There is little evidence addressing whether procedures requiring adjunctive devices lead to an increased frequency of thromboembolic complications. The authors report their experience with 155 aneurysms treated with and without adjunctive devices.

Methods

The authors retrospectively reviewed their last 155 aneurysm coil placement procedures. The patients' records were reviewed for the following phenomena: 1) evidence of procedure-related thrombus formation; 2) clinical evidence of stroke; and 3) the presence of acute ischemia in the treated vascular territory on diffusion-weighted (DW) imaging.

Results

Of the 155 aneurysms treated in 132 patients, 66 were treated with coils only, 45 had stent-assisted coil placement, 33 underwent balloon remodeling, and in 11 stents were placed after balloon remodeling. Small DW imaging abnormalities were present in the treated vascular territory in 24% of cases (37 lesions).
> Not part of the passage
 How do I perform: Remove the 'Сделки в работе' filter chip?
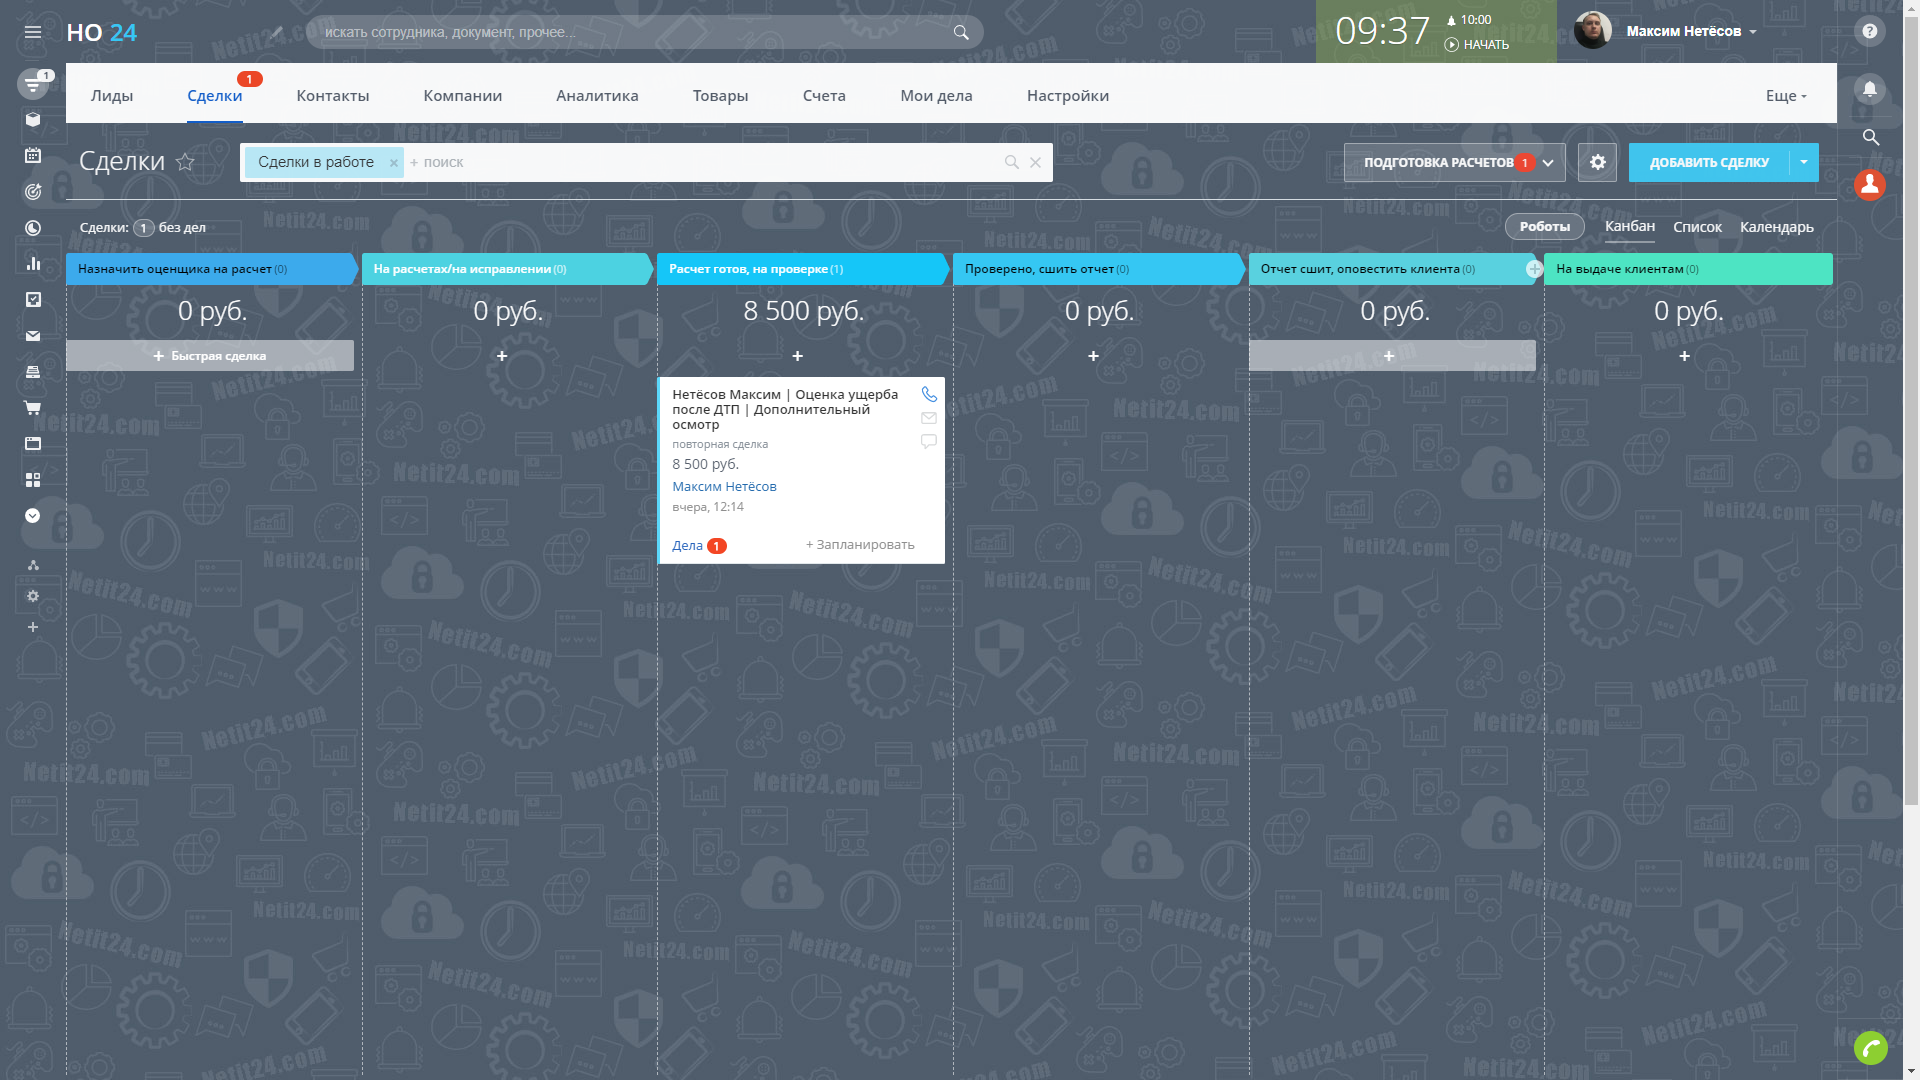394,163
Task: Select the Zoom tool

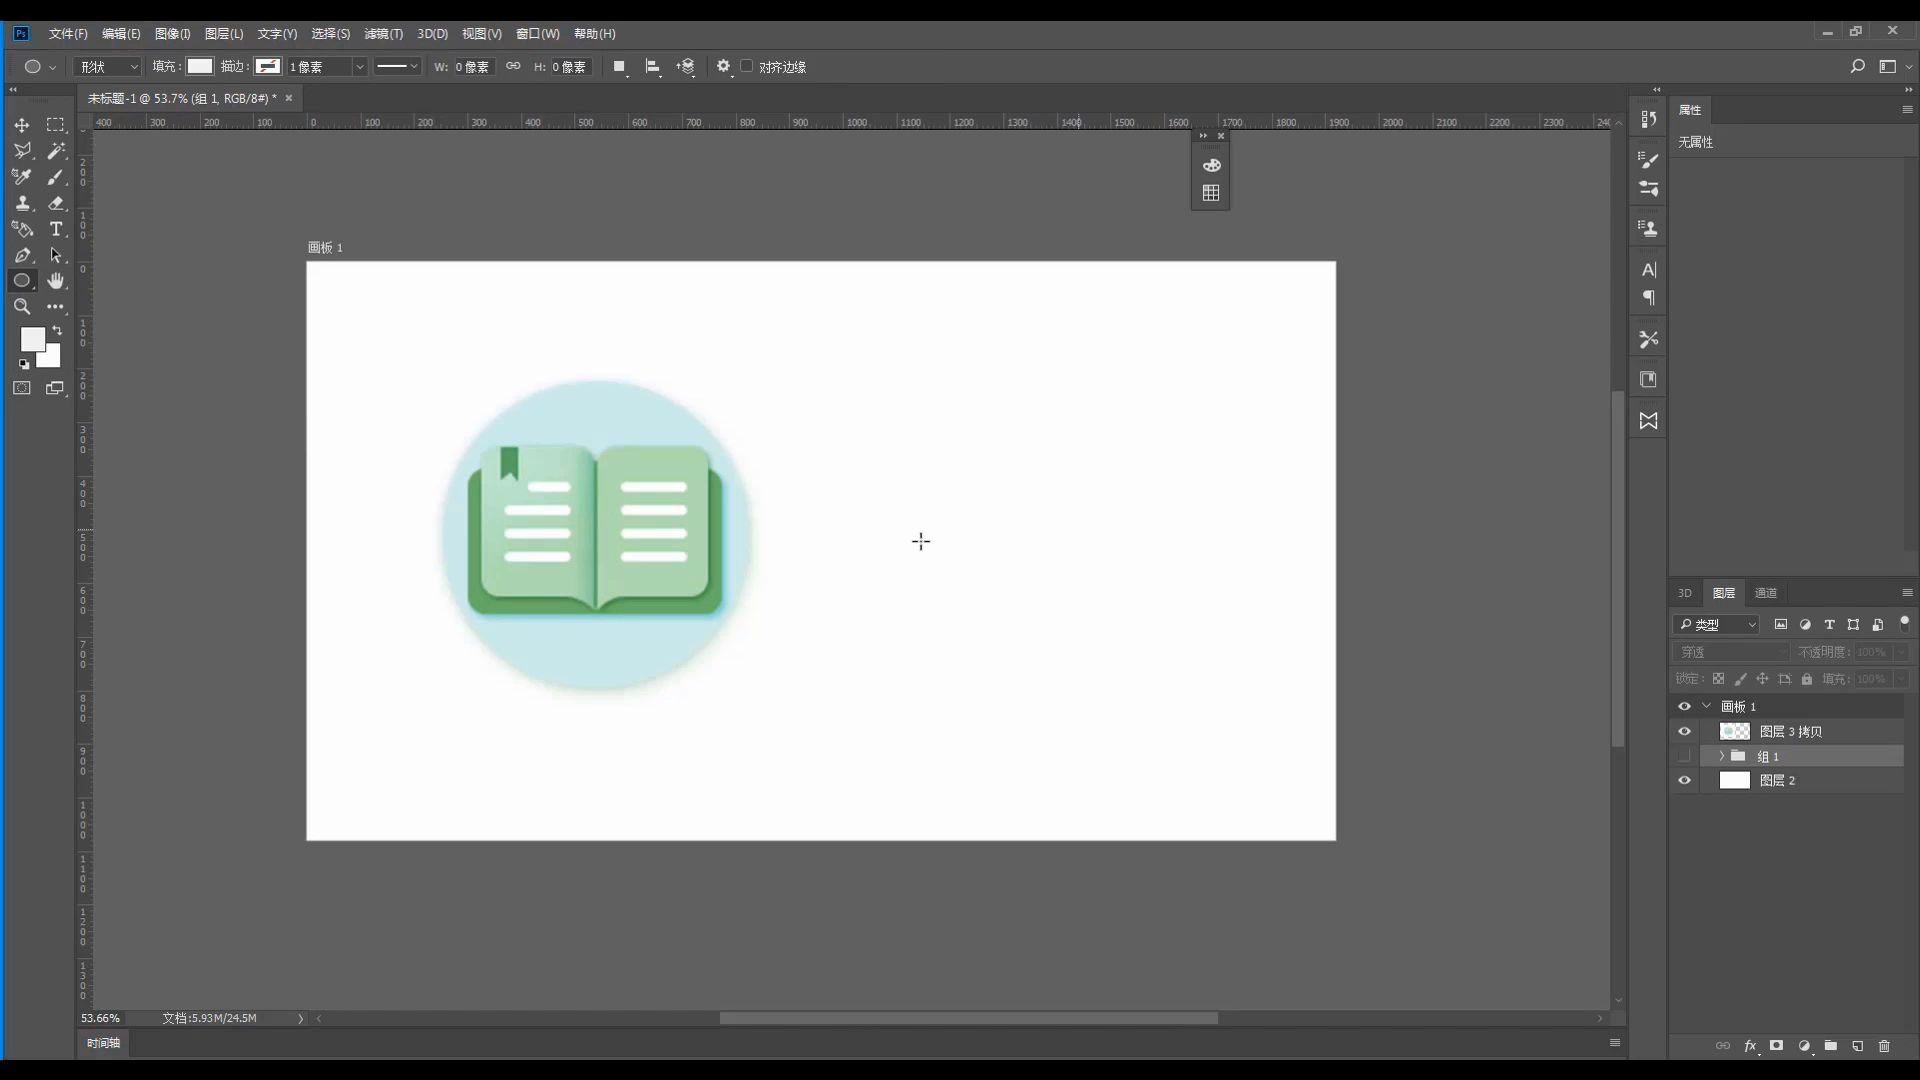Action: pos(22,307)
Specifically, 21 (32%) of 66 lesions in the coil-treated group, 6 (13%) of 45 in the stent-assisted coil treatment group, 8 (24%) of 33 in the balloon remodeling group, and 2 (18%) of 11 in the balloon and stent group showed DW imaging positivity. Furthermore, 25 (68%) of the 37 cases that were positive on DW imaging occurred in patients presenting with subarachnoid hemorrhage (SAH). Clinically evident stroke or transient ischemic attack was present in 10 (27%) of 37 cases, with 70% occurring in patients presenting with SAH.

Conclusions

Use of adjunctive devices in treating aneurysms does not appear to increase the frequency of embolic or ischemic events. The presence of DW imaging abnormalities and clinically evident stroke was actually less frequent when adjunctive devices were used and in electively treated cases. This was probably related to perioperative antiplatelet medical management.